* How to complete this task *
In how many lines of these records does the word "logo" appear? Give the number by itself.

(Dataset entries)
::::
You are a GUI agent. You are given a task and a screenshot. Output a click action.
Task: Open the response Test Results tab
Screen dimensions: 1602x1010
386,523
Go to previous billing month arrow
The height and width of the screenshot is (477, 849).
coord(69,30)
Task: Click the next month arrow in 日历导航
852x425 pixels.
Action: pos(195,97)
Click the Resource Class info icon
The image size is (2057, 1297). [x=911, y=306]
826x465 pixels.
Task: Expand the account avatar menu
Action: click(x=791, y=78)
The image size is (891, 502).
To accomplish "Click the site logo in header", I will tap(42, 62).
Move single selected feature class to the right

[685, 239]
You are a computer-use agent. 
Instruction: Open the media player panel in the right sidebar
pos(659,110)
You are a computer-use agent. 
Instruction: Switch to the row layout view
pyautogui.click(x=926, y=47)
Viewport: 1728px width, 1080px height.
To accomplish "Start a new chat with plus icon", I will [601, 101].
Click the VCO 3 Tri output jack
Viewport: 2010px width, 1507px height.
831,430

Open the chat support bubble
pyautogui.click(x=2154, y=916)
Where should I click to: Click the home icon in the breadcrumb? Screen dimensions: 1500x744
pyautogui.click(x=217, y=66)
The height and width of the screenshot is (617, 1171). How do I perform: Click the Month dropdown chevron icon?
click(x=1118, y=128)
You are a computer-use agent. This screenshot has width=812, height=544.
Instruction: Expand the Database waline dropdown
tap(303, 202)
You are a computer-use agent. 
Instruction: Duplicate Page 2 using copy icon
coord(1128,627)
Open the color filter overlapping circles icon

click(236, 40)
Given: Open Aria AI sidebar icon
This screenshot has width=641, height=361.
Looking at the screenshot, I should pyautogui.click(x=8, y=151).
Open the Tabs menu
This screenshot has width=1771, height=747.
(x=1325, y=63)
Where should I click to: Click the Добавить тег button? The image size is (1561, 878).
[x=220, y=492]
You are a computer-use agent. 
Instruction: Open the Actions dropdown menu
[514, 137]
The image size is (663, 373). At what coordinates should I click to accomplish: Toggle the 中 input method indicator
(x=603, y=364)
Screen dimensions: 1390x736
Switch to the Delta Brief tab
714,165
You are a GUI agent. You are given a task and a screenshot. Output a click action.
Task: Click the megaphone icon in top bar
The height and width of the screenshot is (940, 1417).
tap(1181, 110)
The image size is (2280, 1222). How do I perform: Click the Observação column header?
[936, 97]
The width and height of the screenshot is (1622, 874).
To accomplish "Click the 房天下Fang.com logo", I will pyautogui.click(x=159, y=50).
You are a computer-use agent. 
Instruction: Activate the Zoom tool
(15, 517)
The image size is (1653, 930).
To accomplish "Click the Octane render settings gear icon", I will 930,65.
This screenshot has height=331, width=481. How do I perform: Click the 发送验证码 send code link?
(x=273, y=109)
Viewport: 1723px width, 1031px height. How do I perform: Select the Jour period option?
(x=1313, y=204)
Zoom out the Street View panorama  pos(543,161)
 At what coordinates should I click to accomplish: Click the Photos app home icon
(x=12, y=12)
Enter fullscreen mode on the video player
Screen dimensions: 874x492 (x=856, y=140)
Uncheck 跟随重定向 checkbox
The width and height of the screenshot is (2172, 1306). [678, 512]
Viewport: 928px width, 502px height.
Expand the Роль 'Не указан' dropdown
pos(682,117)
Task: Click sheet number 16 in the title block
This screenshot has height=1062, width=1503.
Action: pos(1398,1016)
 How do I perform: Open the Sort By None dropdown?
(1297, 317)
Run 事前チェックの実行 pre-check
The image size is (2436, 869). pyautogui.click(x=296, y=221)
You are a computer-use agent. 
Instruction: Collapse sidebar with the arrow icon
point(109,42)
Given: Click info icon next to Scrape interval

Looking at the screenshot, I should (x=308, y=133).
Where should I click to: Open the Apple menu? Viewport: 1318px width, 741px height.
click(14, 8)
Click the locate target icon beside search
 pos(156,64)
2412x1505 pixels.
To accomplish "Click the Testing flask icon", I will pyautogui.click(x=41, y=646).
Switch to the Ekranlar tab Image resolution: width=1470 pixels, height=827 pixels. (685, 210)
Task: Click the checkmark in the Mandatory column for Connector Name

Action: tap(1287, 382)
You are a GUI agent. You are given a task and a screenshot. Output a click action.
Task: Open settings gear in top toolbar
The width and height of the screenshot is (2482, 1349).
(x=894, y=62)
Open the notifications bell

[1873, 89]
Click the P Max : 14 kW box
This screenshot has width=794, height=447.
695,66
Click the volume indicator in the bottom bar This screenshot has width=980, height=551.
::::
* Result for this task *
2